ASSIGNMENT –
Print the listing below only from the line that has "Image resolution: width=563" through the line that has "The height and", exactly, and drop any picture.

[[ THE DATA, beginning ]]

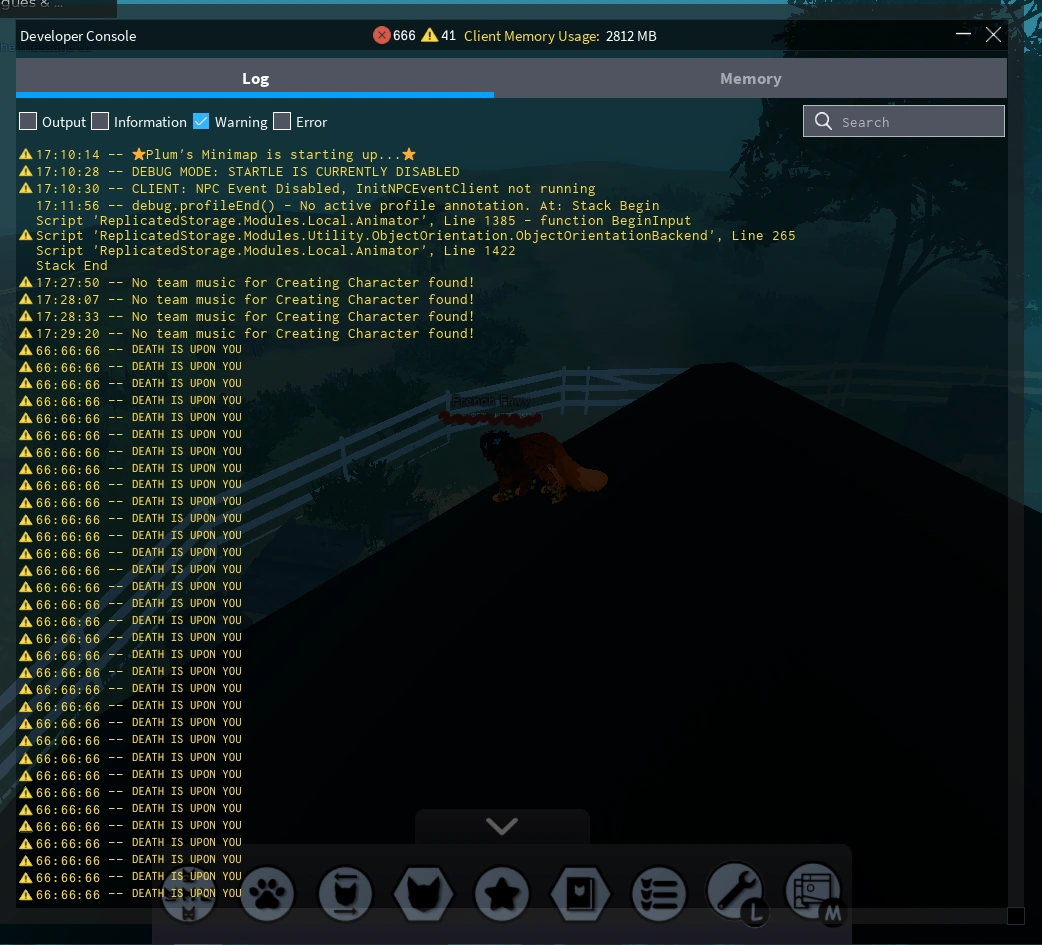1042x945 pixels.
Task: Click the paw print icon in bottom toolbar
Action: pos(266,893)
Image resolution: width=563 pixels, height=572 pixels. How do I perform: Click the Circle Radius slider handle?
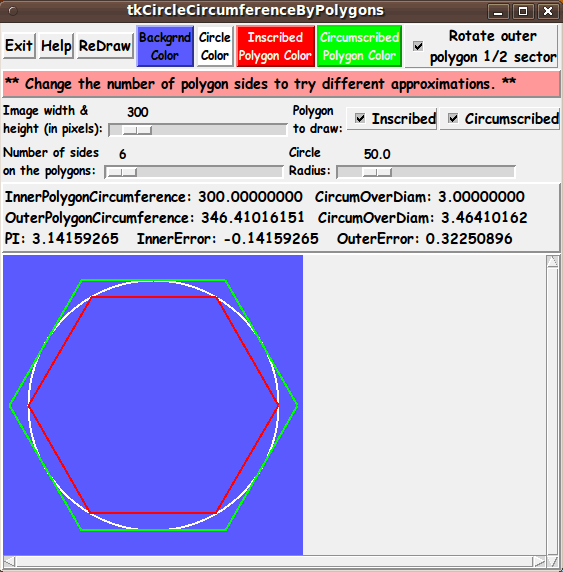[377, 172]
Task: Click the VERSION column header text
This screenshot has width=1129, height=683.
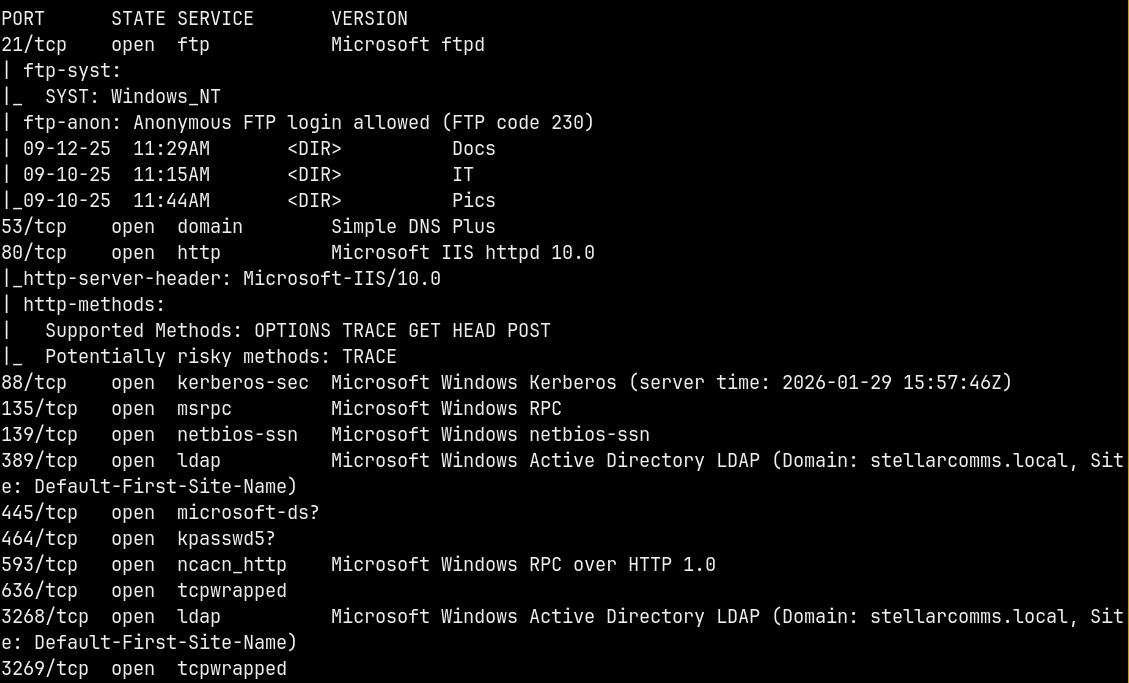Action: [369, 18]
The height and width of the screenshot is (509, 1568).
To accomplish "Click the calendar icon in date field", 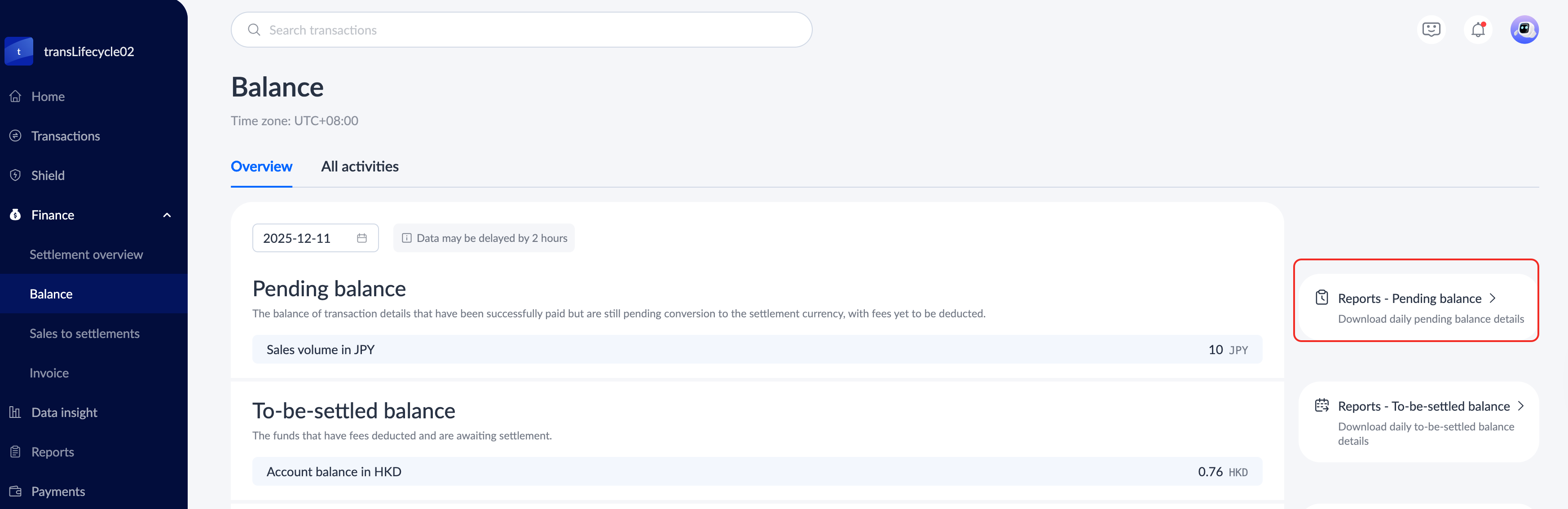I will (x=361, y=238).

[[ THE DATA, end ]]

REPLY –
Image resolution: width=563 pixels, height=572 pixels. How do I perform: Click the Circle Radius slider handle?
[377, 172]
Task: Click the VERSION column header text
This screenshot has width=1129, height=683.
Action: [369, 18]
The height and width of the screenshot is (509, 1568).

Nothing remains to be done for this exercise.